Frédéric Bastiat (image libre de droits)

Par son analyse pointue de la société de son siècle, Frédéric Bastiat a anticipé la situation actuelle de la France.

Par Erwan Queinnec.

À l’instar d’Alexis de Tocqueville, son contemporain Frédéric Bastiat présente toutes les qualités du visionnaire parce qu’il joint à l’intuition pénétrante de son temps une analyse socio-économique très sûre, dont la permanence fonde la substance proprement scientifique.

Les lignes qui suivent résument un texte extraordinaire, intitulé « Justice et fraternité », publié dans Le Journal des Économistes le 15 juin 1848, texte au sein duquel Bastiat oppose la conception libérale de la loi et du gouvernement à celle, constructiviste, de ses adversaires socialistes, Louis Blanc en tête1. Le propos ne se veut pas « futuriste » : il est visionnaire en ce que les maux qu’il décrit et anticipe sont ceux de la France, voire du monde d’aujourd’hui, les mêmes principes conduisant aux mêmes effets.

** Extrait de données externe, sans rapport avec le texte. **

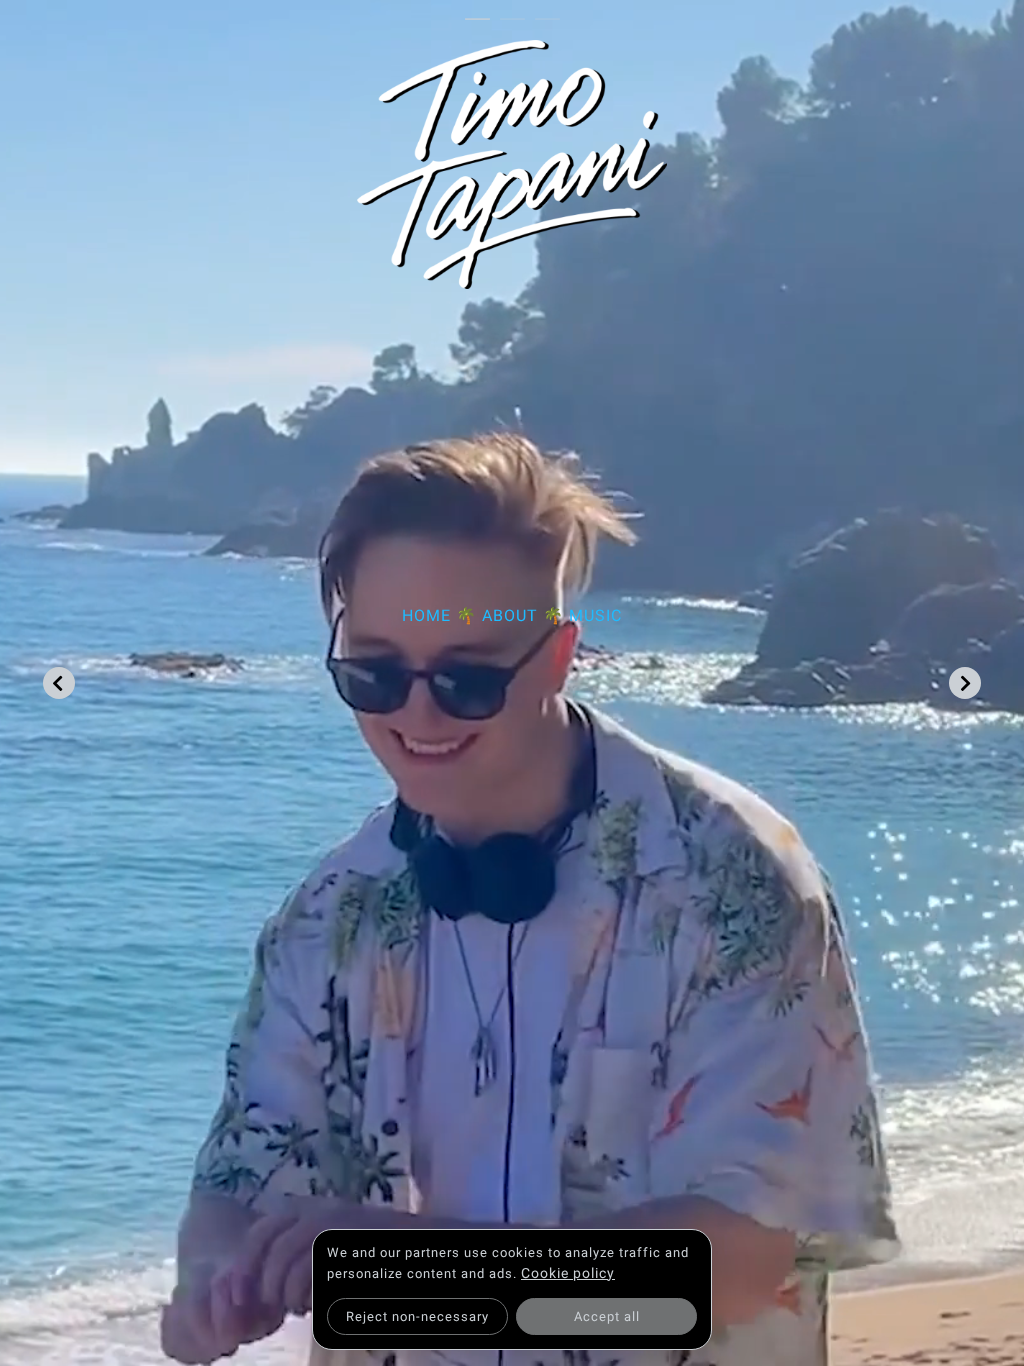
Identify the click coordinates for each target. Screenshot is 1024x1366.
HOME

Une leçon pour la France contemporaine

Certains des termes employés dans l’article sont anachroniques ; on appellerait aujourd’hui « libéraux » (ou libéralisme) ce (et ceux) que Bastiat appelle « économistes » (ou « économie politique »), même si ce dernier terme demeure riche de signification. De même, la « solidarité » se substitue aujourd’hui à la « fraternité », sans en changer la nature. Ces correspondances en tête, lisons-le. Je mets en italiques les formules et passages qui anticipent les caractéristiques de la France contemporaine. Je structure aussi le propos en thèmes relativement homogènes (les titres ne sont pas dans le texte d’origine).

  1. Le rôle de la loi :

« Je crois que ce qui […] sépare radicalement (libéraux et socialistes), c’est ceci : l’économie politique conclut à ne demander à la loi que la Justice universelle. Le socialisme, dans ses branches diverses, et par des applications dont le nombre est naturellement indéfini, demande de plus à la loi la réalisation du dogme de la Fraternité. […] Partant de (ce) que la société est l’œuvre de l’homme, l’œuvre de la loi, les socialistes doivent en induire que rien n’existe dans la société, qui n’ait été ordonné et arrangé d’avance par le législateur2. […]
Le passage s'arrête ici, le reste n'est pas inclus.